Abstract:
Reconstructing fine features of natural images from functional Magnetic Resonance
Imaging (fMRI) of never-before-seen data is challenging. Acquiring a large-scale fMRI
from a subject viewing natural images is a highly resource-intensive endeavor. Due to
limited sample data, the recent approaches use a pre-trained generative network or unsupervised learning method for extracting features of reconstructing natural images during
network training. However, these reconstructed images are not clear and unidentifiable
unless their ground truths are available. Further, these results cannot be enhanced up
to identifiable natural images because the training model will hardly learn to construct
coarse features of never-before-seen data. However, it was observed from the state-ofthe-art results that the reconstructed natural images exhibit consistent structure, shape,
and coarse features across subjects although each subject’s fMRI is different. Leveraging nearly uniform reconstructed test images across subjects, we reorient our research
focus.
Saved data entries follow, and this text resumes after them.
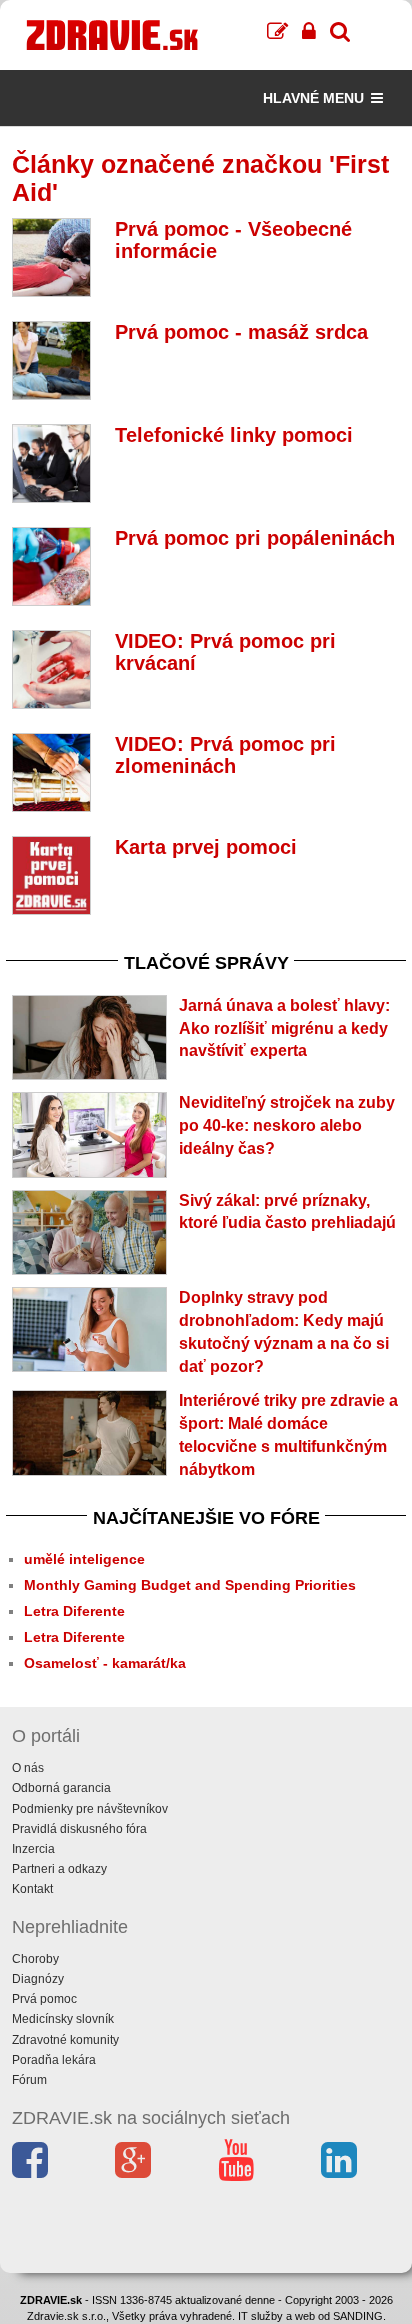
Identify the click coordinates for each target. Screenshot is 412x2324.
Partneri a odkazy (59, 1869)
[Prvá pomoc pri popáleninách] (51, 566)
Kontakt (32, 1889)
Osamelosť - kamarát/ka (105, 1663)
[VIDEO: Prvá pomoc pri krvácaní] (51, 669)
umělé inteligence (84, 1559)
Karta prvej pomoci (206, 847)
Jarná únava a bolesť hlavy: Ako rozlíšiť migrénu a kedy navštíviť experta (284, 1028)
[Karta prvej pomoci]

The proposed approach utilizes Beliy’s model to reconstruct the images from the
test subject’s fMRI followed by the proposed denoising model, based on the pre-trained
classification model and generative adversarial Network BigGAN, to produce identifiable images. Our proposed approach using our own denoising model gives up to 70%
identification accuracy in comparison with the 16%, and 30% identification accuracy
given by the adversarial autoencoder and variational autoencoder, respectively.